Sharp bounds for general commutators on weighted Lebesgue spaces

TL;DR

This paper establishes sharp bounds for commutators of operators on weighted Lebesgue spaces, showing their operator norms grow quadratically or as a power of the A_2 constant, with results applicable across all p, k, and dimensions.

Contribution

It provides the first sharp bounds for general commutators on weighted Lebesgue spaces, extending known linear bounds to quadratic and higher powers with respect to the A_2 constant.

Findings

Commutators obey quadratic bounds in A_2 for bounded operators.

Higher-order commutators grow as powers of the A_2 constant.

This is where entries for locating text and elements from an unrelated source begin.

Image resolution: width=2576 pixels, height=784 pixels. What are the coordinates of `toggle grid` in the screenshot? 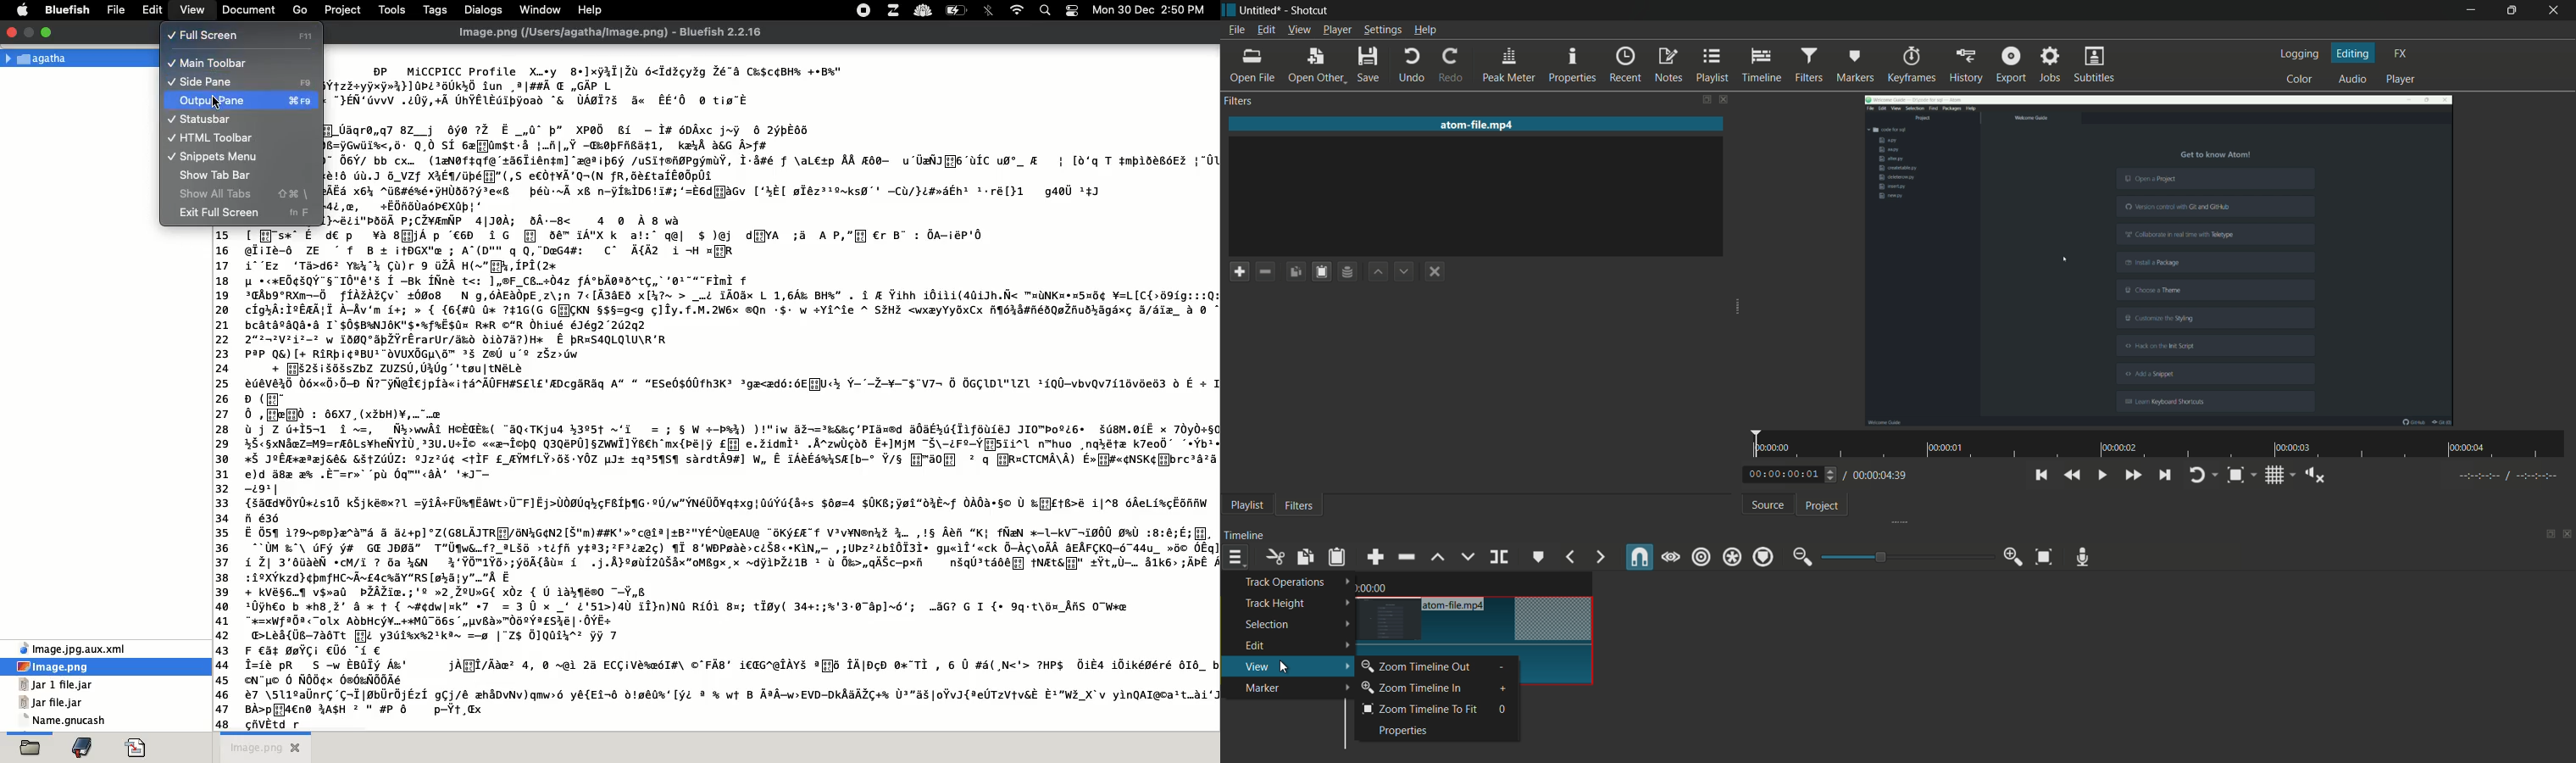 It's located at (2273, 475).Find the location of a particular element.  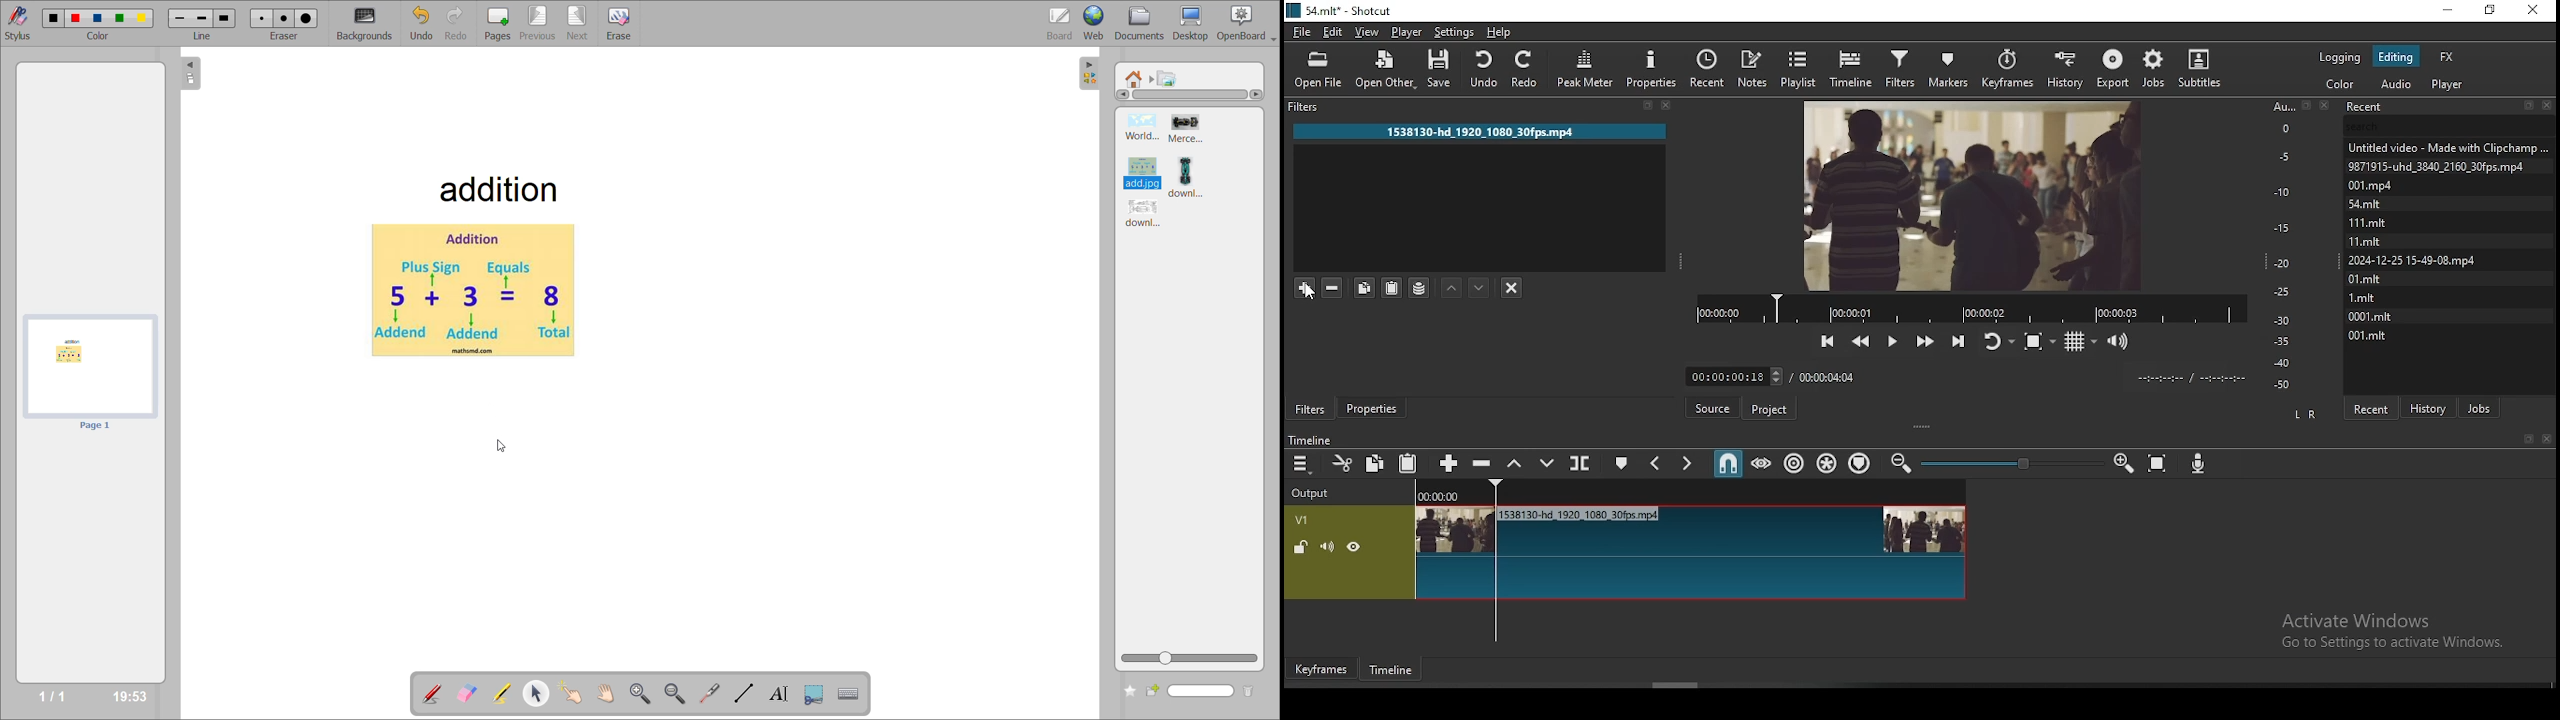

move filter up is located at coordinates (1451, 288).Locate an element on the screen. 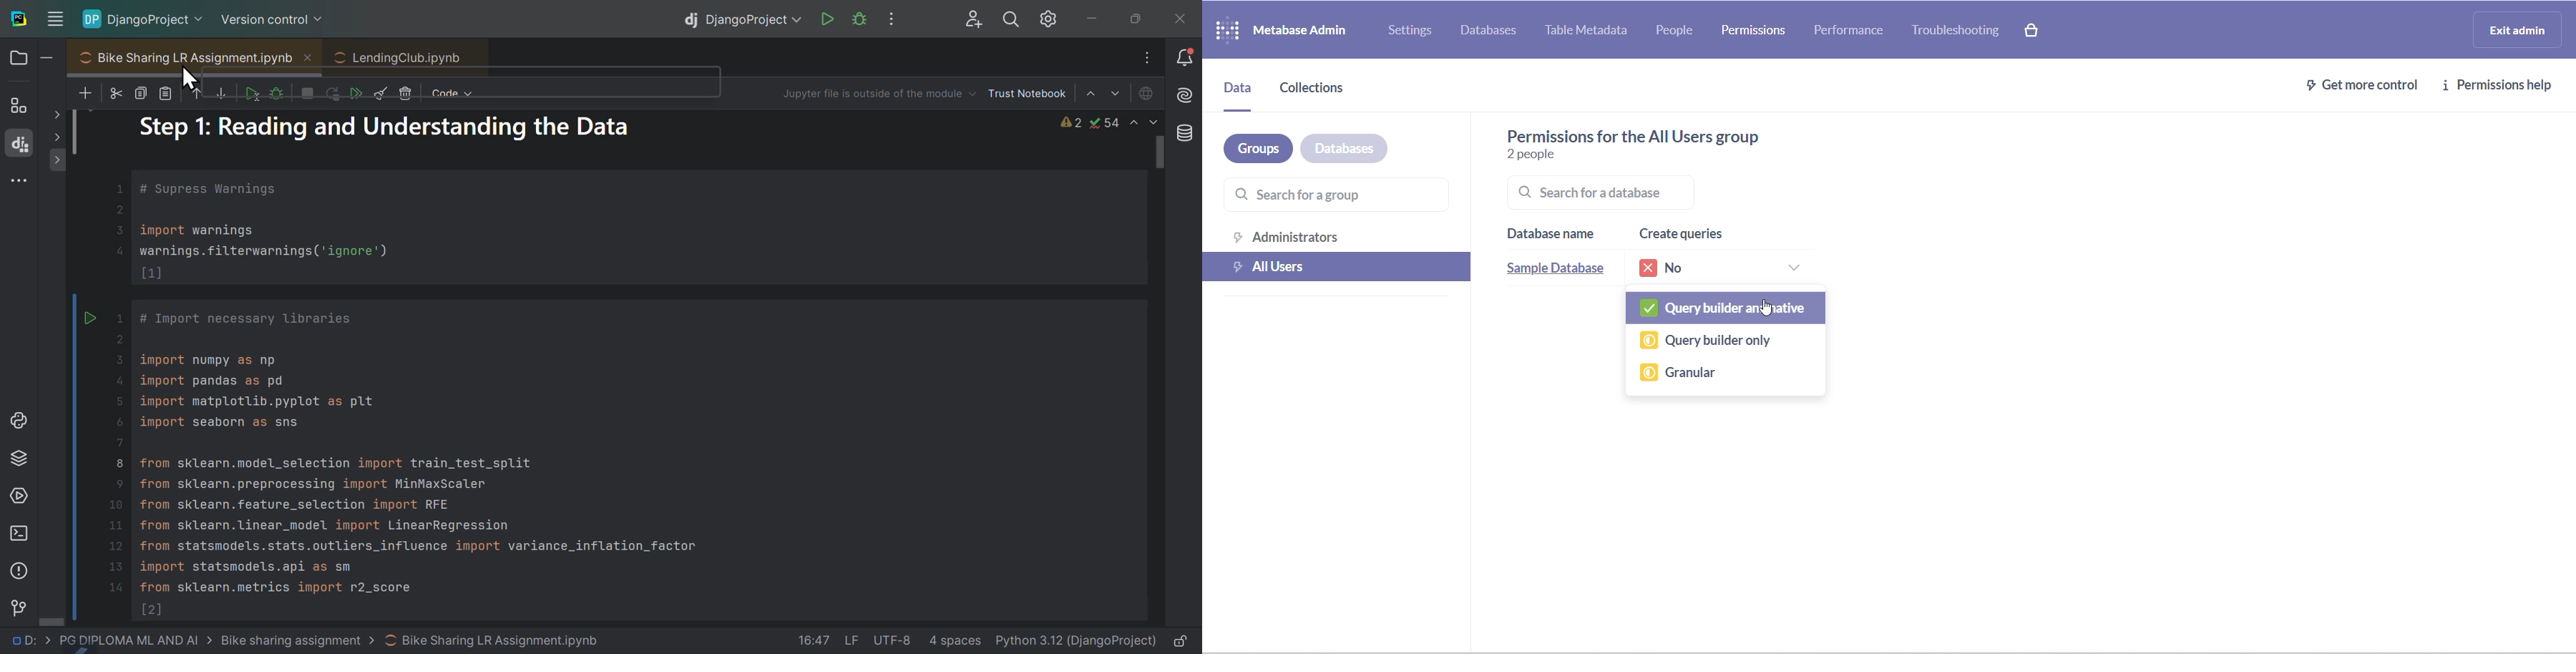  troubleshooting is located at coordinates (1963, 32).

Results are sharp and applicable across all p, k, and dimensions.

Abstract

We show that if an operator T is bounded on weighted Lebesgue space L^2(w) and obeys a linear bound with respect to the A_2 constant of the weight, then its commutator [b,T] with a function b in BMO will obey a quadratic bound with respect to the A_2 constant of the weight. We also prove that the kth-order commutator T^k_b=[b,T^{k-1}_b] will obey a bound that is a power (k+1) of the A_2 constant of the weight. Sharp extrapolation provides corresponding L^p(w) estimates. The results are sharp in terms of the growth of the operator norm with respect to the A_p constant of the weight for all 1<p<\infty, all k, and all dimensions, as examples involving the Riesz transforms, power functions and power weights show.